Our studies point to a distinct role for PPP1R15A in lung fibroblasts that is apparent in both the proliferative and senescent state of these cells. In a proliferative state, lung fibroblasts exhibit a relative loss of PPP1R15A as revealed in immunohistochemical analysis of advanced fibrotic areas such as fibroblastic foci. Moreover, the relative loss was greater when whole lung samples were analysed in the large cohort transcriptomic studies. The absence of PPP1R15A in lung fibroblasts enhanced the response of these cells to TGF-β and enhanced expression of PPP1R15A was associated with diminished response to this pro-fibrotic cytokine. Another downstream response following oxidative stress is cellular senescence. Elevated epithelial and fibroblast senescence has been observed in the lungs of IPF patients15,16 and this process has been more broadly linked to premature ageing44 and promoting lung fibrosis45,46. Importantly, targeting cellular senescence has resulted in therapeutic benefit in preclinical models of lung fibrosis47,48. Etoposide is a commonly used agent for mediating fibroblast senescence, by eliciting DNA damage49. Previously we have reported an impairment in the DNA damage response in IPF fibroblasts16. In the present study, we used etoposide as an in vitro model to assess the role of PPP1R15A. A recent paper has highlighted the significance of the mTOR pathway in regulating fibrosis via senescence, as well as inhibiting TGFβ-induced collagen production30. Here we observed that mTOR pathway inhibition with AZD8055 inhibited etoposide-induced fibroblast senescence. PPP1R15A knockdown resulted in an increase in fibroblast senescence in resting fibroblasts and a further increase in etoposide-induced p21 expression. However, the mTOR-mediated effect on senescence pathway is independent of PPP1R15A.

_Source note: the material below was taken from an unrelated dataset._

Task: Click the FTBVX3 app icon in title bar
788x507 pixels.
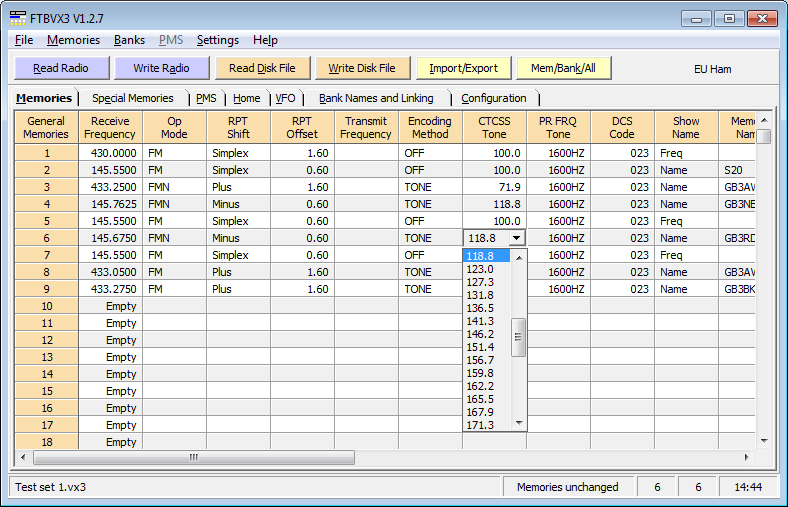Action: coord(18,18)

The potential dual role of PPP1R15A is also apparent depending on the extent of injury to the lung. In settings of mild injury such as following acrolein challenge, PPP deficiency will enable misfolded proteins to be cleared and a coordinated repair response to occur50. However, if the injury is overwhelming, such as demonstrated in our study following bleomycin administration, PPP1R15A deficiency resulted in exacerbated lung damage and fibrosis. Notwithstanding the bleomycin model spontaneously resolves in healthy, young mice16, in both the gene-deficient and Sephin1 treated mice challenged with bleomycin this was augmented in lung fibrosis. The mechanism through which PPP1R15A deficient mice exhibit exacerbated fibrosis might be due to a reduction in this resolution process as both col1a2 and hsp47, a collagen chaperone, are involved in stabilizing mature collagen51. Another mechanism by which PPP1R15A deficiency might be promoting overall lung fibrosis is via TGFβ receptor phosphorylation. A previous report indicated that PPP1R15A dephosphorylates TGFβ type 1 receptor52. Herein, we observed an increase in bleomycin induced TGFβ1 and the type I receptor at day 5 after bleomycin in the Ppp1r15a gene deficient animals, however we did not observe an exacerbation of TGFβ induced effects in the fibroblast CRISPR model suggesting that any TGFβ receptor-associated mechanisms are fibroblast-independent in lung fibrosis. Thus, future studies looking at extended timepoints and also confirming specific genes that are modulated at the protein level, this may indicate that although the acute inflammation and subsequent collagen deposition is exacerbated, the resolution processes may also be accelerated.

Overall, our study highlights a potential protective role for PPP1R15A in both the initiation and maintenance of lung fibrosis. The protective role appears to encompass both proliferating and senescent lung fibroblasts. In light of our novel findings, we speculate that the restoration of PPP1R15A activity in lung fibroblasts might represent an attractive therapeutic approach that interrupts the relentless deposition of extracellular matrix in IPF.